Of course you can care for your friends and family and you can be delighted for them when they share good news or personal achievements. But, you do not have to be on the same level as them at all times – it’s exhausting and unrealistic. Remember too, that things online are not always what they seem. For example, one might post a really funny tweet or a gorgeous Instagram picture and may garner over 1,000 ‘likes’. They may have posted these while they were having a particularly bad day and were looking for validation or a confidence boost from somewhere or someone.
It can be very hard to recognise this constant comparison cycle we may fall in to. However, it is very important to at least try and to focus on ourselves without the involvement of the internet. Here’s a great quote by Roz Purcell during her interview with Caroline Foran on her ‘Owning It’ podcast: “Make sure your life offline is better than your life online”.
I’m not saying that social media can’t be used in a positive way to promote one’s work or keep in touch with family and friends: it can. It’s also a nice place to share beautiful images you may have taken or to show off your new haircut. I find social media great for promoting my work, including this blog.
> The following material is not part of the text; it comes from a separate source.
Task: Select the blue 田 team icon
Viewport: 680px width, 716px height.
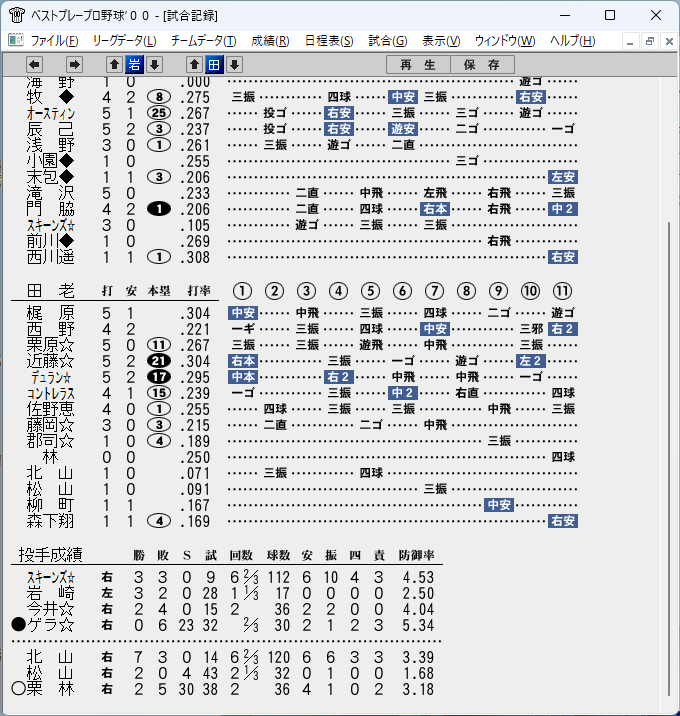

However, when you find that social media impacts you in a negative way rather than positive, then it’s time to take a step back and focus on reality.
It’s not just you that has these feelings of self doubt, or the tendency to compare yourself to others:
I can’t say that everyone feels the same, but I can say that a large majority of people do – even those in the public eye. This article on Elle.com, where model Hailey Bieber (Baldwin) speaks about her experience with social media, proves that no one is safe or immune from these feelings of self doubt. Hailey deleted her Twitter account and has recently implemented a rule to only use Instagram at the weekends.
Our very own Paul Mescal also deleted his Instagram account to focus on his personal and professional life. This article on Her.ie explains in detail.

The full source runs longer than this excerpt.